Y todos lo sabemos: aún, señores senadores, señores diputados, en un caso extremo, hay un claro procedimiento constitucional para que de ninguna manera se interrumpa la marcha institucional del país.

Que quede bien claro.

Si en México o fuera de México hay intereses que tratan de dividir a los mexicanos de sembrar la discordia, recordemos que en 1848 perdimos la mitad del territorio que nos legaron nuestros padres indígenas y españoles, después de una injusta guerra con los Estados Unidos de América, y en lo que fue factor fundamental la división del país.

No olvidemos que cuando unos malos mexicanos, engañados o traidores, después de la derrota que Juárez y sus hombres les infringieron en la guerra de Reforma, fueron a Europa a buscar príncipe extranjero y lo trajeron para ser derrotado por Juárez, nuevamente encontramos el movimiento conservador de México y la intervención extranjera.
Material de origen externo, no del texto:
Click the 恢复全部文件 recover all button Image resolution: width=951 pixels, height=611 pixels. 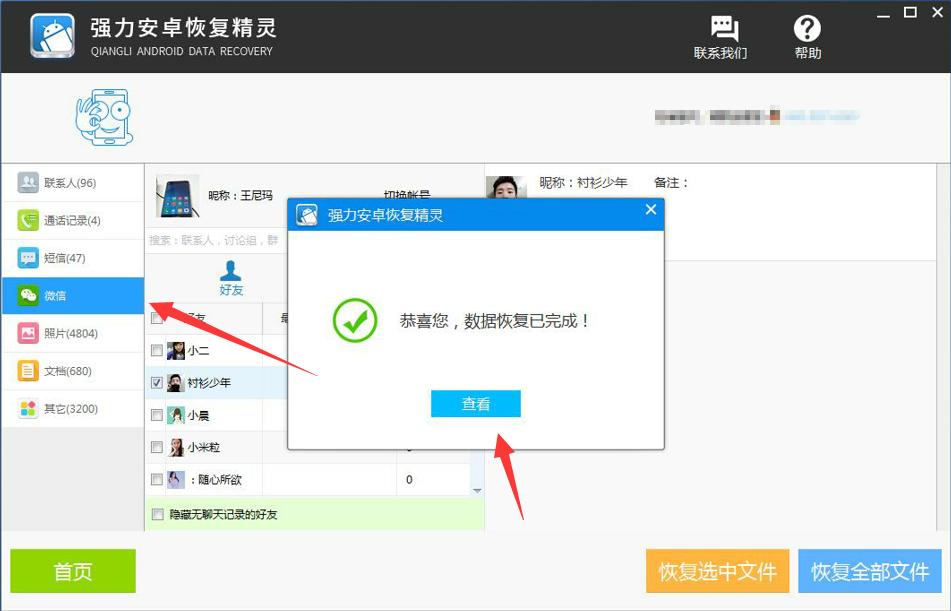coord(870,571)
Ello fue posible, transitoriamente, por la división del país.

Si estos grupos que tratan de provocar la división quieren provocar algún día la intervención en cualquier forma de cualesquiera de las potencias, que sepan que tenemos plena conciencia histórica de lo que en México ha ocurrido; que forma parte de nuestra educación, de nuestra formación cultural, de nuestra tabla de valores morales, políticos y cívicos, esas dos grandes enseñanzas históricas a que me he referido, y que por eso la Revolución Mexicana, profundamente nacionalista en lo político y en lo económico, trata en esencia de que en la unidad los grandes problemas de ahora o del futuro, como en el pasado ha ocurrido, dentro de la unidad de los mexicanos.

¿Cuándo no ha habido problemas, en qué país no los hay o no los habrá?
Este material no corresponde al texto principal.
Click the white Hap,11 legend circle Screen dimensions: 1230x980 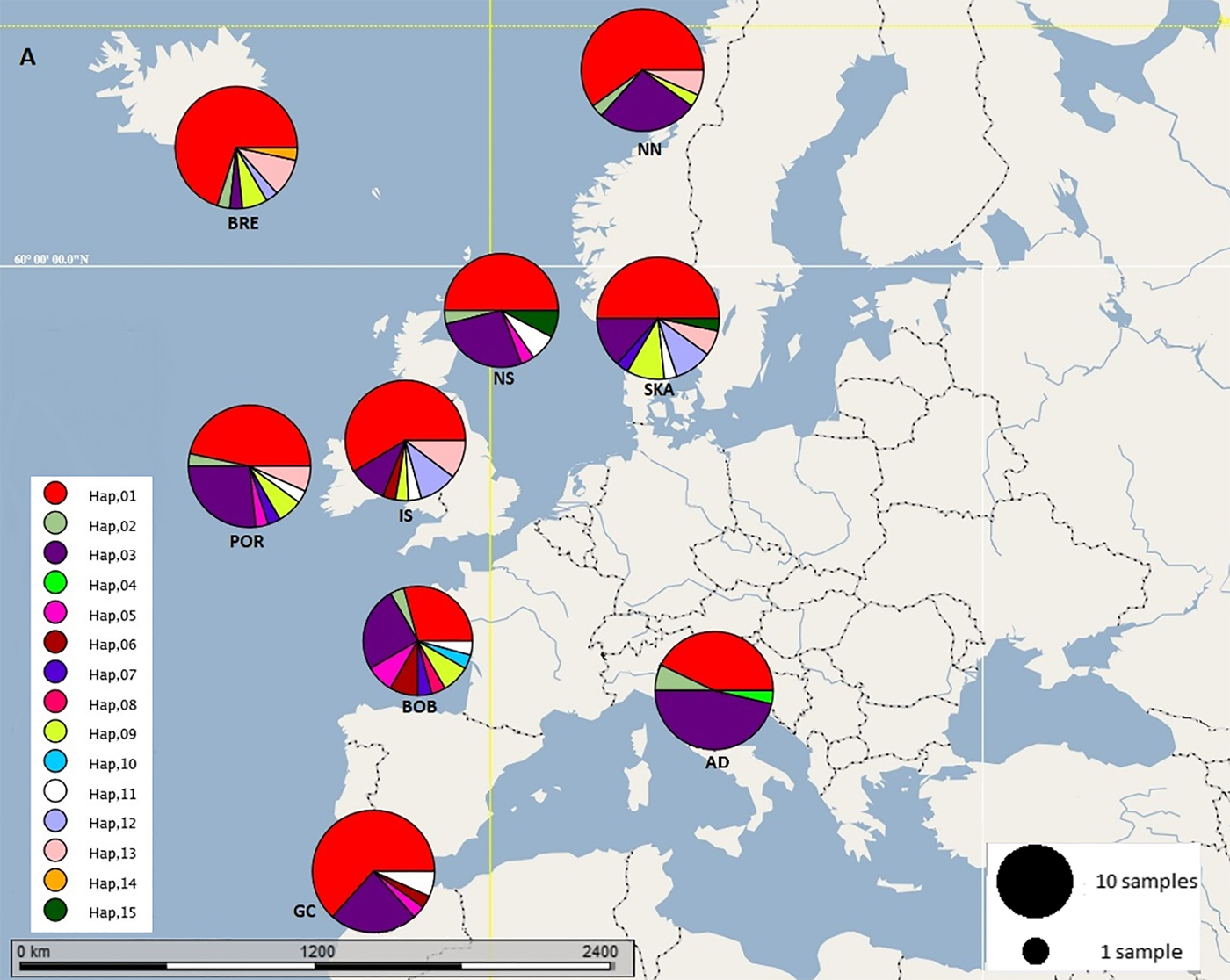pyautogui.click(x=55, y=793)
Que todo, en los próximos días y en los próximos sexenios y en los próximos siglos, nos encuentre, compatriotas, unidos en lo esencial.

Son ya 16 Estados que han incorporado en su legislación los principios de la Ley que establece las Normas Mínimas sobre Readaptación Social de Sentenciados.

No es el castigo el que habrá de cambiar la actitud de aquéllos que han infringido el orden legal, sino la rehabilitación mediante la educación y el trabajo que les permita reintegrarse a la vida social.

Quien ha delinquido está privado de la libertad, no así de la dignidad que consagran nuestras leyes.

Bajo esta perspectiva, se construyen 2 centros de readaptación social en Chetumal, Quintana Roo, y la Paz, Baja California Sur, y un centro de recepción para menores en el Distrito Federal.

Continúa el mejoramiento de la Colonia Penal de las Islas Marías y, con la participación de gobiernos locales, se han concluido 12 centros de readaptación social y se tienen programadas obras para 10 más.

La Ley que crea los Consejos Tutelares para Menores Infractores del Distrito y Territorios Federales, que el día de hoy entra en vigor, suprime antiguos tribunales, establece mejores procedimientos e introduce progresos notables en la readaptación de los menores infractores.